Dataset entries
■ ■ ■

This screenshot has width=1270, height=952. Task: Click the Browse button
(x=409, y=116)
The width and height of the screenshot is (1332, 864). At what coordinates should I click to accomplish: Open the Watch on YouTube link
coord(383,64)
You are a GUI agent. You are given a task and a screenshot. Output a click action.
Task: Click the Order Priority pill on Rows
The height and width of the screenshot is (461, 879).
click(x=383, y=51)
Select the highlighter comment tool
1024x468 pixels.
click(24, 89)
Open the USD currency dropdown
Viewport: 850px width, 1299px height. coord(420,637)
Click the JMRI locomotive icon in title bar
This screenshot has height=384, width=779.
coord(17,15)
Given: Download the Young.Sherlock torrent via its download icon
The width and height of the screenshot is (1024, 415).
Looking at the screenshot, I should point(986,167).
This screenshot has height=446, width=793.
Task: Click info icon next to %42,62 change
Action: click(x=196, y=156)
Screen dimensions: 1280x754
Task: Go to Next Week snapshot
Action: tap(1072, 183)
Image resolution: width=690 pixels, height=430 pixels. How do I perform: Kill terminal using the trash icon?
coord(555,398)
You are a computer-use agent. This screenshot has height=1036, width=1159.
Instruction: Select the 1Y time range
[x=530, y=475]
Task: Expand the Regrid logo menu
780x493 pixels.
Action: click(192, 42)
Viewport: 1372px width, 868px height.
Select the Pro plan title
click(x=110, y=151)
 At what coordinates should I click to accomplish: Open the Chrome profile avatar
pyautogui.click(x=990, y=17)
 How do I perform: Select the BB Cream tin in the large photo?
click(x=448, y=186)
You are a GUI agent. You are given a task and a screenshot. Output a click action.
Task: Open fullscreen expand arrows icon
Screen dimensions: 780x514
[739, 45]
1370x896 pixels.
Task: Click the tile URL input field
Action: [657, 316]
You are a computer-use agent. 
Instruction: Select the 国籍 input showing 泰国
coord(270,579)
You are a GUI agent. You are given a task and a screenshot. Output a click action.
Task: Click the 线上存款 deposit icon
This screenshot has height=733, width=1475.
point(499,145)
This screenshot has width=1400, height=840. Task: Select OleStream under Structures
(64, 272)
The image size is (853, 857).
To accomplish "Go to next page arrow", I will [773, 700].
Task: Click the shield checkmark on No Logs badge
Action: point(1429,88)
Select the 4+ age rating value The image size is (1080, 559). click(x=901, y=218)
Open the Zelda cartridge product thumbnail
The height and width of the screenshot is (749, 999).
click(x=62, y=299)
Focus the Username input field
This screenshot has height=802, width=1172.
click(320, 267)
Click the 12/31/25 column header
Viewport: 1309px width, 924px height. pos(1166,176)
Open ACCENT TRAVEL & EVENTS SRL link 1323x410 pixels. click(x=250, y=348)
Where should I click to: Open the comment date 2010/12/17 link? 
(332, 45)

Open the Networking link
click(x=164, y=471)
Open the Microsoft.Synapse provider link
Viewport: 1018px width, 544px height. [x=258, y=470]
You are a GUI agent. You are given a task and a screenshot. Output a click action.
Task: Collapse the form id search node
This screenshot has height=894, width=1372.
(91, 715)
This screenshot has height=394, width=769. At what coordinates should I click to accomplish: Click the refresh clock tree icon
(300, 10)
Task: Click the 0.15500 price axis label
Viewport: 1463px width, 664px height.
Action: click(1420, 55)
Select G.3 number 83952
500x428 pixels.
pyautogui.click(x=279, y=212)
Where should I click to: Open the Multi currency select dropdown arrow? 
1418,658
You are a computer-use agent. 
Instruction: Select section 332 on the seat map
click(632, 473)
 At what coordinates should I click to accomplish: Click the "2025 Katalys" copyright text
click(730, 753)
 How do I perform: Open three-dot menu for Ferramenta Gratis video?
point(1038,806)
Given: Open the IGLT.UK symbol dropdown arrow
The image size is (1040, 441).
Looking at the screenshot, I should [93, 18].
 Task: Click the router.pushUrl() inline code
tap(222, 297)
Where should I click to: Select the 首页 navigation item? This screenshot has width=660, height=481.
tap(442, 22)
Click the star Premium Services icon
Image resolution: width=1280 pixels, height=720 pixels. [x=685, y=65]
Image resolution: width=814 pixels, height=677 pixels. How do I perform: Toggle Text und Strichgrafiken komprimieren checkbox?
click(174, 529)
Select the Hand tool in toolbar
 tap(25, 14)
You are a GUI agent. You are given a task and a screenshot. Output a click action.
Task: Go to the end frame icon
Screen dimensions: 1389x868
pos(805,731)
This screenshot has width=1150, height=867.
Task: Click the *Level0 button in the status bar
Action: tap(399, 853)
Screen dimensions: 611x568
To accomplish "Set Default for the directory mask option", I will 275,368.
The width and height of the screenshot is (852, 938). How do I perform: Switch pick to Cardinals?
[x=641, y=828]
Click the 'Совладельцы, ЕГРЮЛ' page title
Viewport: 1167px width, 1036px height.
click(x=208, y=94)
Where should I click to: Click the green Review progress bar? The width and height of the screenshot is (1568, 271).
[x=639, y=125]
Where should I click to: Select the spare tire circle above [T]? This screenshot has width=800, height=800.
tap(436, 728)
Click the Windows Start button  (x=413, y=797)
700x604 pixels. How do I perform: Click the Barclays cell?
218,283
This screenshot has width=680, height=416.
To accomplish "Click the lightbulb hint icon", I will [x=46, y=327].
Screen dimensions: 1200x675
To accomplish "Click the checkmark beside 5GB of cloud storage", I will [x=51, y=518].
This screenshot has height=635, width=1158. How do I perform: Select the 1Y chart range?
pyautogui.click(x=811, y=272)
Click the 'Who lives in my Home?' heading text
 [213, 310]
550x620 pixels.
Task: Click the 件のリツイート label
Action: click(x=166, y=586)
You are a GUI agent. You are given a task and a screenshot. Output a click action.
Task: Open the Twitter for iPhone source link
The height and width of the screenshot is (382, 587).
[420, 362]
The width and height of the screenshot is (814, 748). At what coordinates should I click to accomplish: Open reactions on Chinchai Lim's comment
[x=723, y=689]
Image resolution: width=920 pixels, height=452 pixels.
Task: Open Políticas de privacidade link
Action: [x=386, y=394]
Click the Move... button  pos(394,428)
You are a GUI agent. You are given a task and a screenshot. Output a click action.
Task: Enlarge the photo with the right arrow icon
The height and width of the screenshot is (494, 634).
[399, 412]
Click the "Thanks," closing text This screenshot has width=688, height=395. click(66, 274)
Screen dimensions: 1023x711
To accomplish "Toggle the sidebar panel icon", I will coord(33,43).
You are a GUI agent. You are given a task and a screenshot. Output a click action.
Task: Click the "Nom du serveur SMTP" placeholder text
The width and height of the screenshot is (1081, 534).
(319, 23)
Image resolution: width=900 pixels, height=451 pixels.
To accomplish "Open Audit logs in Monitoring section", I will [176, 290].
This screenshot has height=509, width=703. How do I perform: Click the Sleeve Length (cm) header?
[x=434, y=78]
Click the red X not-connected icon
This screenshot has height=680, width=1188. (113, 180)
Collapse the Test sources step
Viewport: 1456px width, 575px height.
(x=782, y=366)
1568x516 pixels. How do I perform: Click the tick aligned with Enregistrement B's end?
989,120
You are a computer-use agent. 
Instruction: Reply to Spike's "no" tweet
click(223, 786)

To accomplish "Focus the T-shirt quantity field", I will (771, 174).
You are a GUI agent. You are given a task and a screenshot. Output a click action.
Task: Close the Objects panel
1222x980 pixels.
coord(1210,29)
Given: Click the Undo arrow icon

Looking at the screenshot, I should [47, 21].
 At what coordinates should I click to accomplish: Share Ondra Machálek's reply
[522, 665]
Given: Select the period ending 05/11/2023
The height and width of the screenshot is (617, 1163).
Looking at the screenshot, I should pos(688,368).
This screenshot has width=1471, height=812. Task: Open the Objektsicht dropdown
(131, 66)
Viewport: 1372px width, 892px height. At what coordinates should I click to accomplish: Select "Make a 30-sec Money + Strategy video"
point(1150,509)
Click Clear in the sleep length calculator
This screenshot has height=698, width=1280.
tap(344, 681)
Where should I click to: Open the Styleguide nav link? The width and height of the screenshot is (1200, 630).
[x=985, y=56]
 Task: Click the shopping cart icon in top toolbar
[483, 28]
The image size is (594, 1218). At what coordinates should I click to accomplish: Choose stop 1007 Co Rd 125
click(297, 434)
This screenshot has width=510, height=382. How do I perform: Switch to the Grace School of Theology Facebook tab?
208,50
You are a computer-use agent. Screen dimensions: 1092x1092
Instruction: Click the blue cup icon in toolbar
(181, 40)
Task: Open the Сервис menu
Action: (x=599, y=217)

■ ■ ■

■ WORK TO COMPLETE ■
The required output is the stretch of entries above from the line containing "Image resolution: width=690" through the line containing "Viewport: 1372px width, 868px height.", reproduced exactly.

■ RESPONSE FOR THIS EXERCISE ■
Image resolution: width=690 pixels, height=430 pixels. How do I perform: Kill terminal using the trash icon?
coord(555,398)
You are a computer-use agent. This screenshot has height=1036, width=1159.
Instruction: Select the 1Y time range
[x=530, y=475]
Task: Expand the Regrid logo menu
780x493 pixels.
Action: click(192, 42)
Viewport: 1372px width, 868px height.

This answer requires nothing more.